▸ **Listed records**
::::::::

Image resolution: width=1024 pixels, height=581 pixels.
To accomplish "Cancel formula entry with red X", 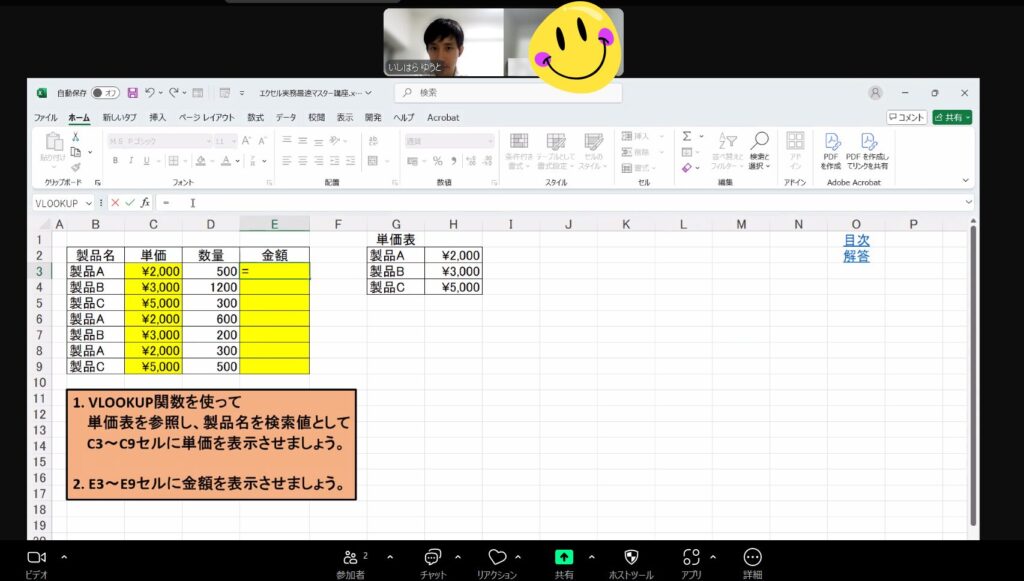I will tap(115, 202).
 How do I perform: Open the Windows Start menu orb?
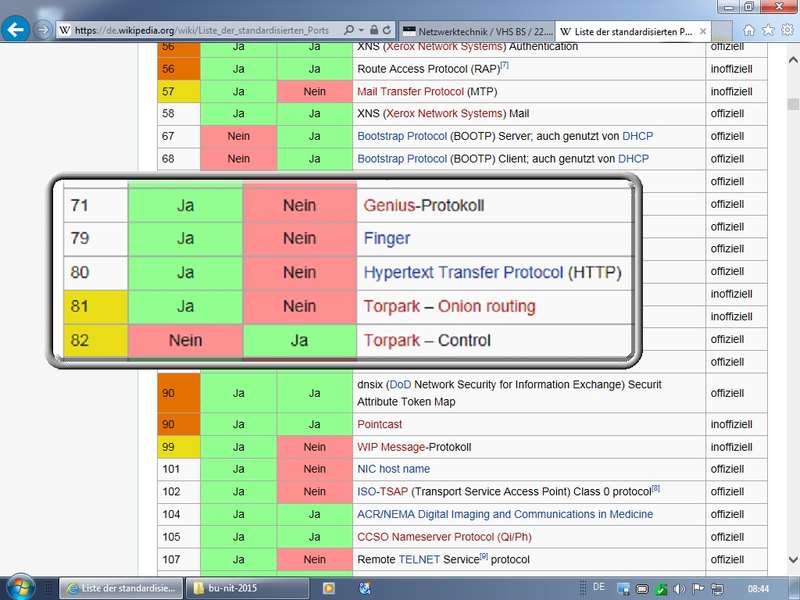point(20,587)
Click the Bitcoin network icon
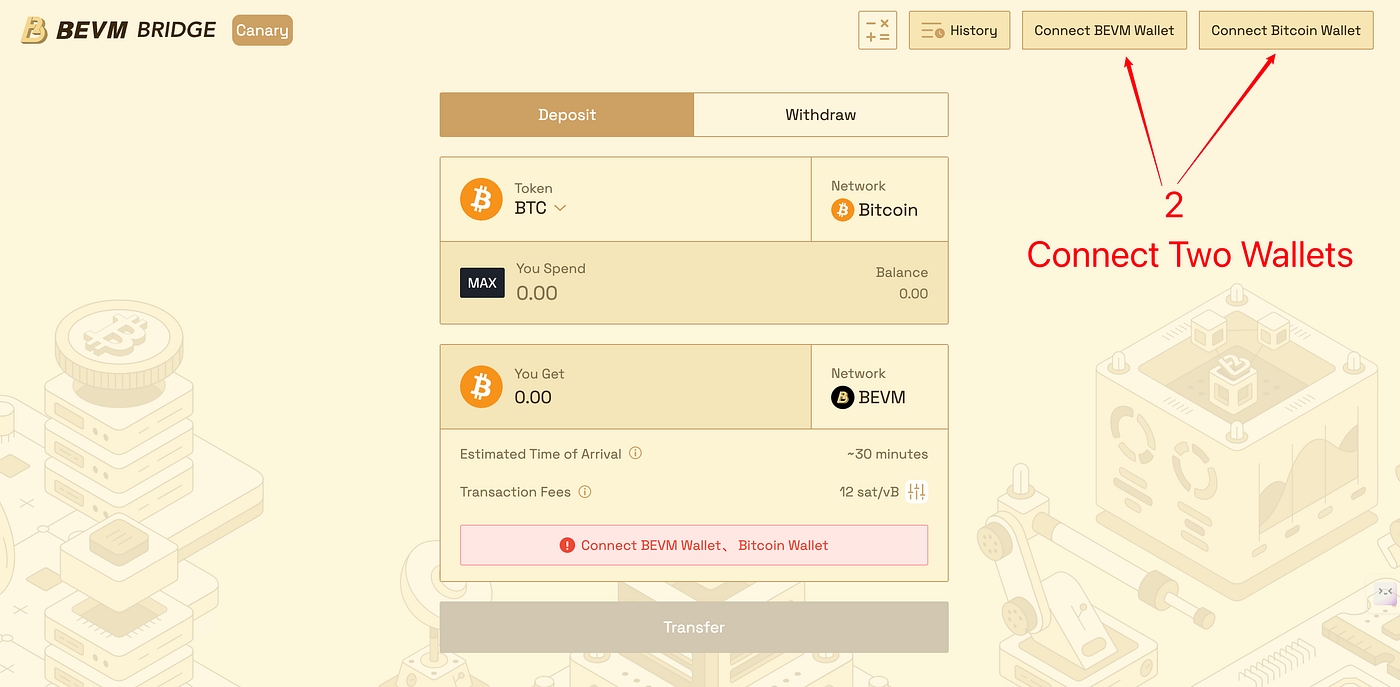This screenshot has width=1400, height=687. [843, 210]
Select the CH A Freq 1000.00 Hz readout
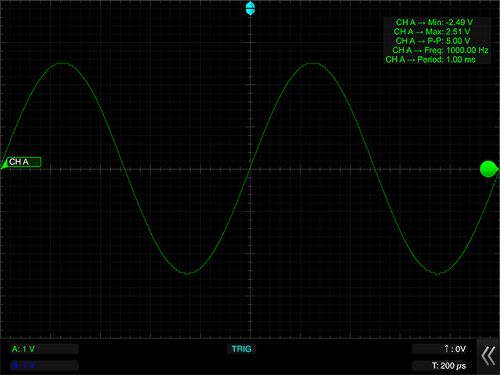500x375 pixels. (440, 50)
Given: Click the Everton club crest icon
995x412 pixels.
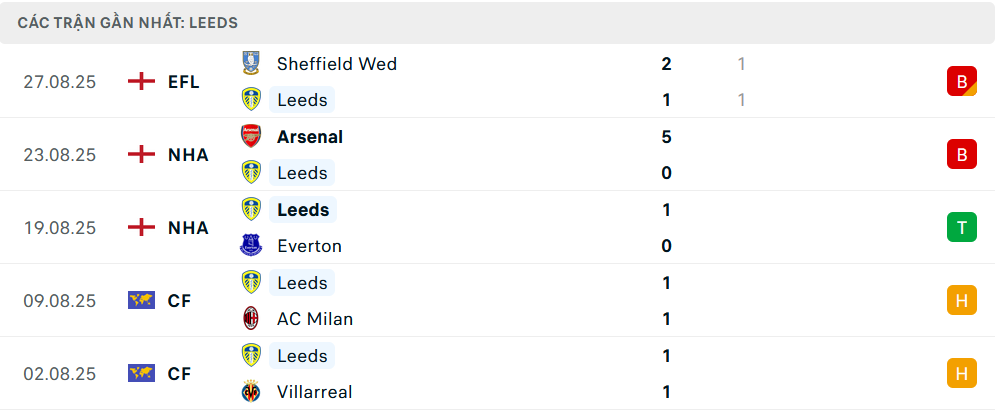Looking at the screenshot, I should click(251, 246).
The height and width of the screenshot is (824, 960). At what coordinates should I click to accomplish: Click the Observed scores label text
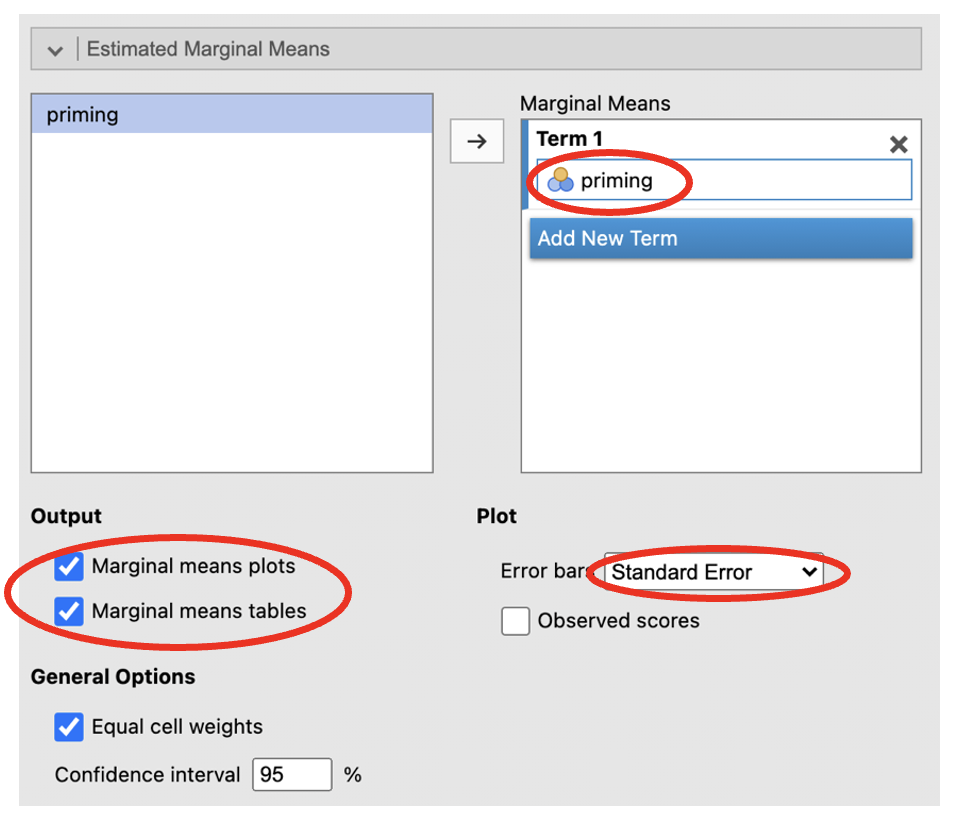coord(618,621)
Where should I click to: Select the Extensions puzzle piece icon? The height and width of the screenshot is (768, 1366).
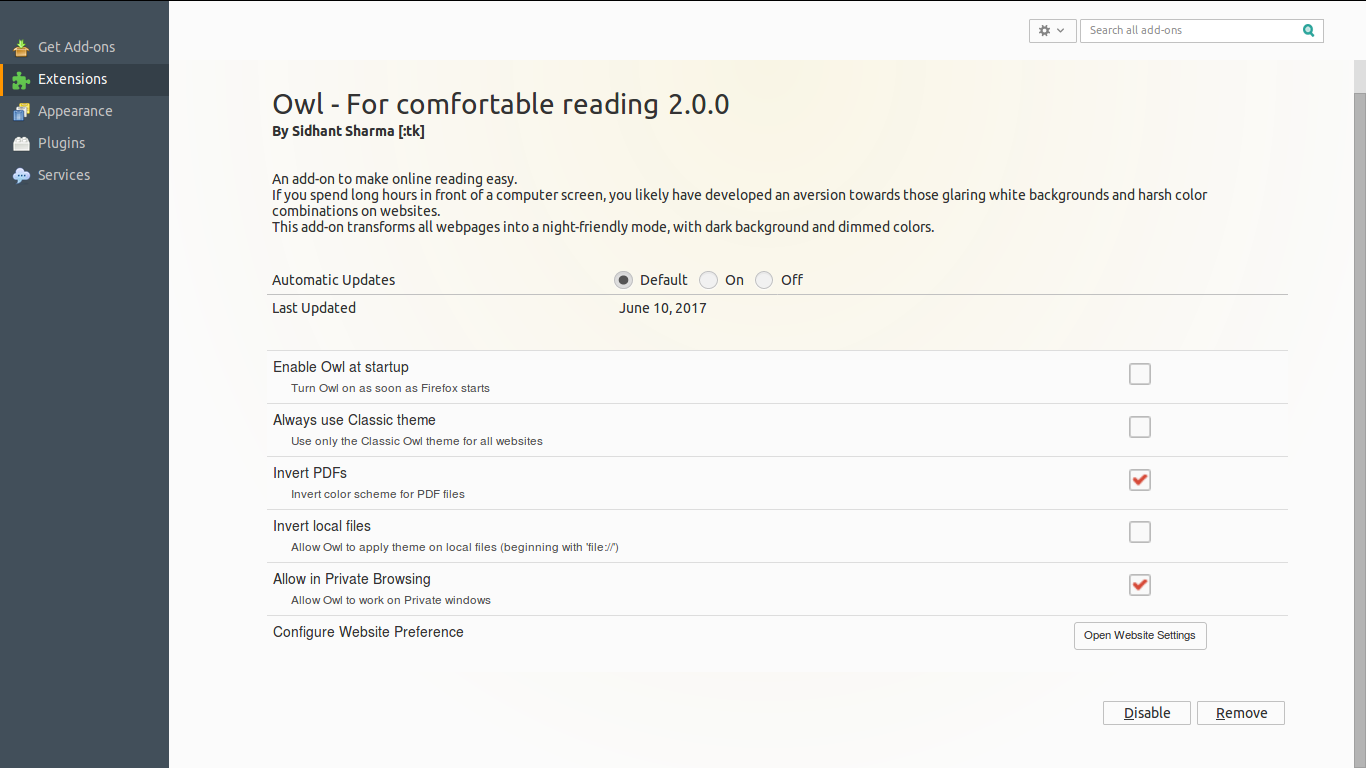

::::::::

▸ **Task statement**
Beginning with the line holding "995x412 pixels.", copy each line exactly through the end of the records above, and leave every picture out.

▸ **Answer box**
995x412 pixels.
Looking at the screenshot, I should click(251, 246).
The height and width of the screenshot is (824, 960). At what coordinates should I click to accomplish: Click the Observed scores label text
coord(618,621)
Where should I click to: Select the Extensions puzzle piece icon? The height and width of the screenshot is (768, 1366).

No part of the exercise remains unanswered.